→ Instructions to follow
Going line by line through the data below, how many lines contain the word "agent"? Give only the number.

→ Data for this task
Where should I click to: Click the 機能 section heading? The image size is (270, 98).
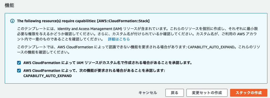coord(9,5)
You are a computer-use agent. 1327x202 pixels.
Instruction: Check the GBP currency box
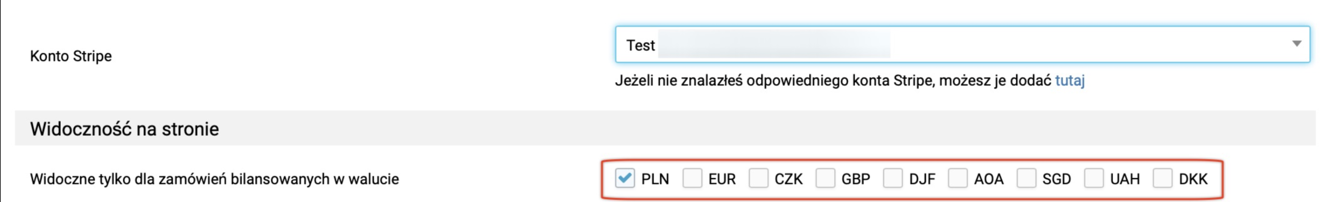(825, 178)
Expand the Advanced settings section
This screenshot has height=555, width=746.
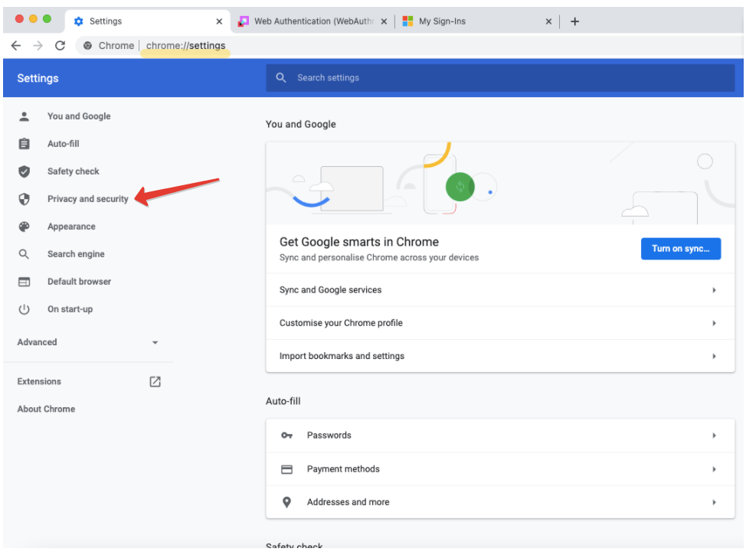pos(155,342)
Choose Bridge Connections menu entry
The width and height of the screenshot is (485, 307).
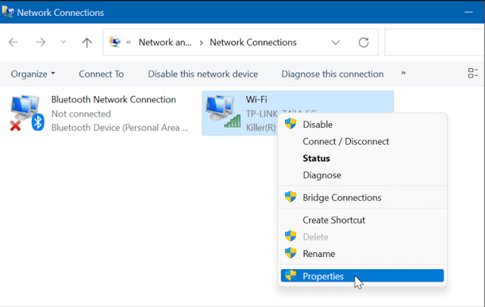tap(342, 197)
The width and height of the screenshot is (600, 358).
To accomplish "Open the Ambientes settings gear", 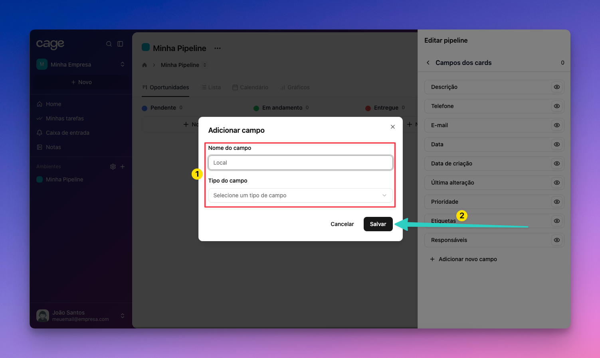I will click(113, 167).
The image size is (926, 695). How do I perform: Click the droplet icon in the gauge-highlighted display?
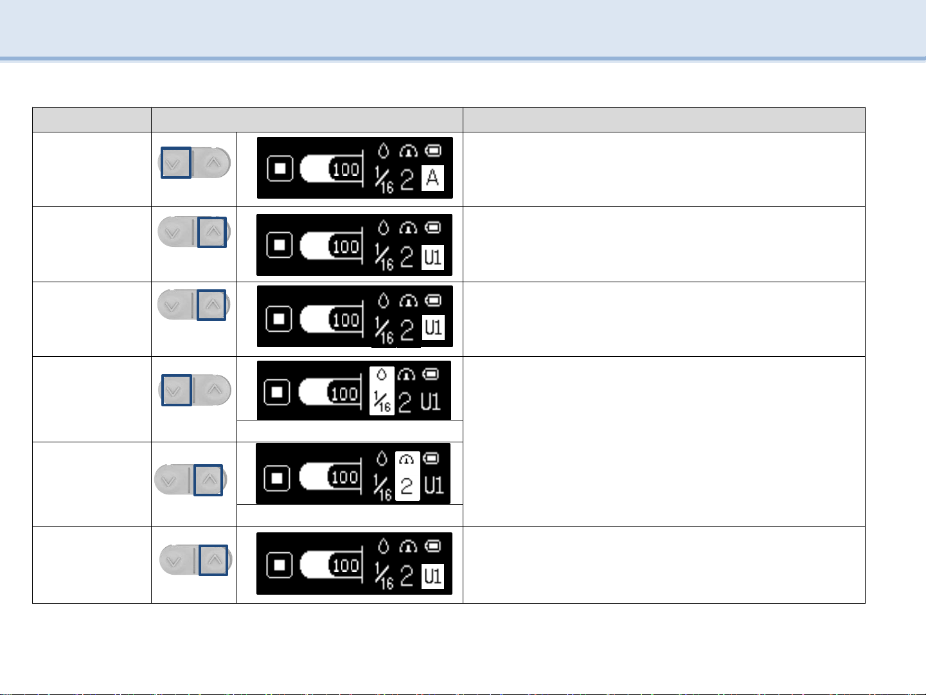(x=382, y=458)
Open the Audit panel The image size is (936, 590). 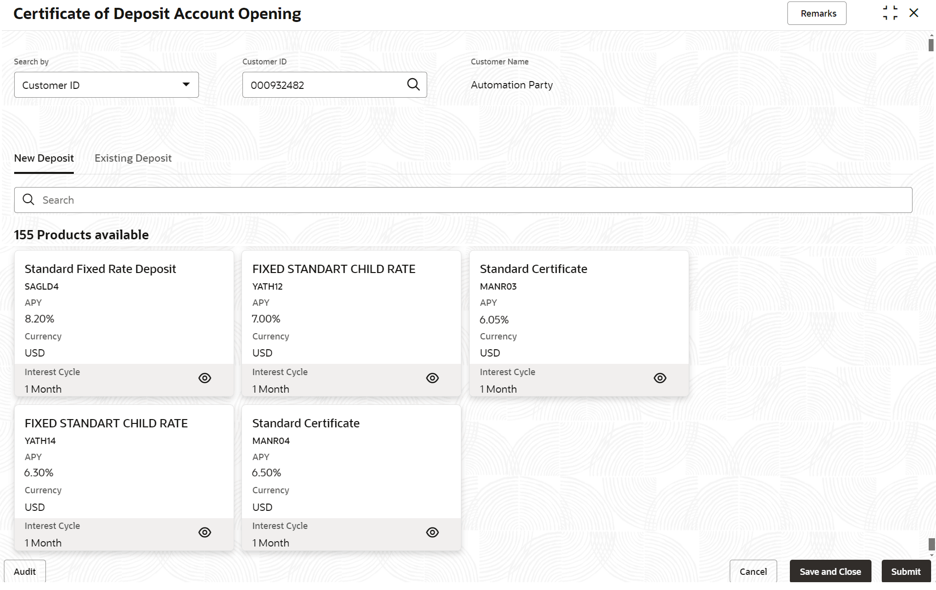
* * *
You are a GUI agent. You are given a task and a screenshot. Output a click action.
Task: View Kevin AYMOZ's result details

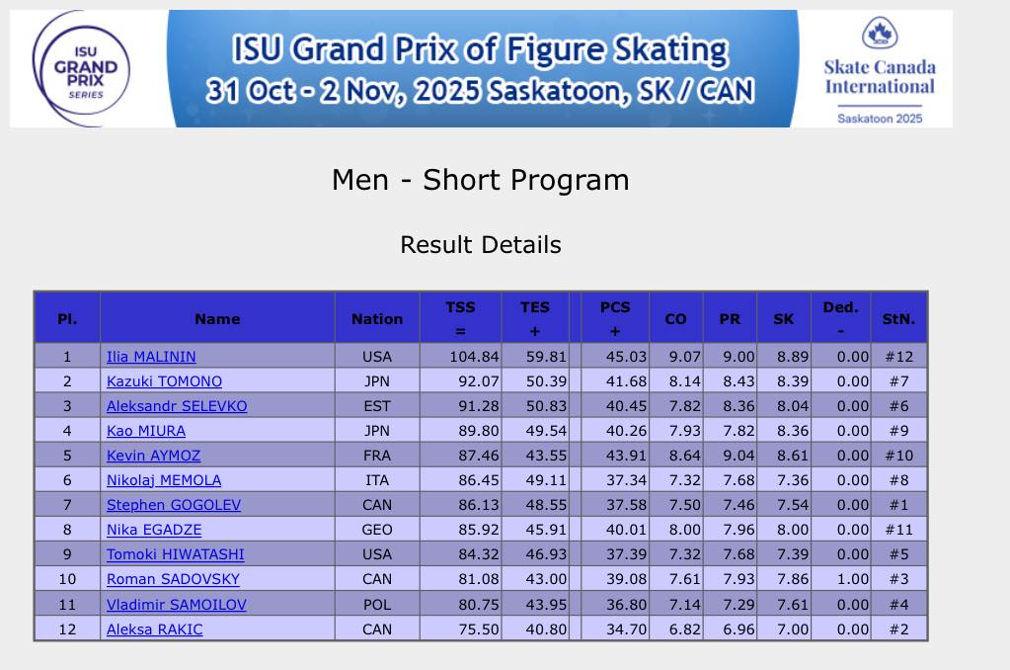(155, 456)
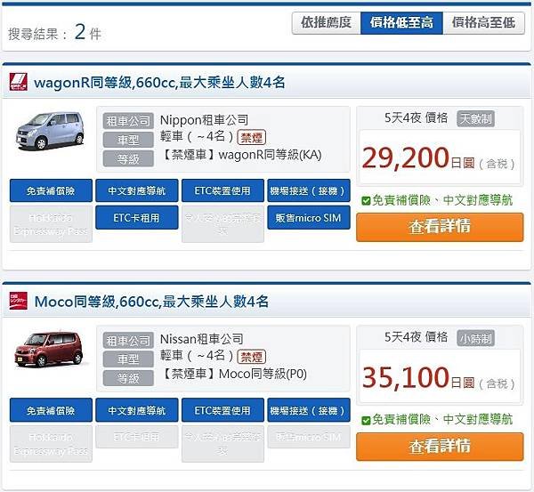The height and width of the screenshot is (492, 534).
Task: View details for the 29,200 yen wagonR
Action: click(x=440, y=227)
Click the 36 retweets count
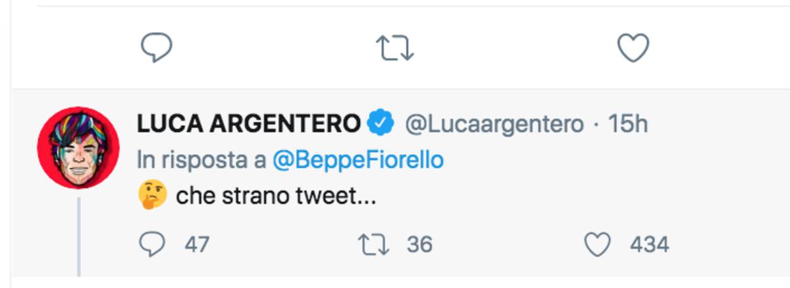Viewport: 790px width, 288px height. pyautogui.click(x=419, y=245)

→ Result for this task
2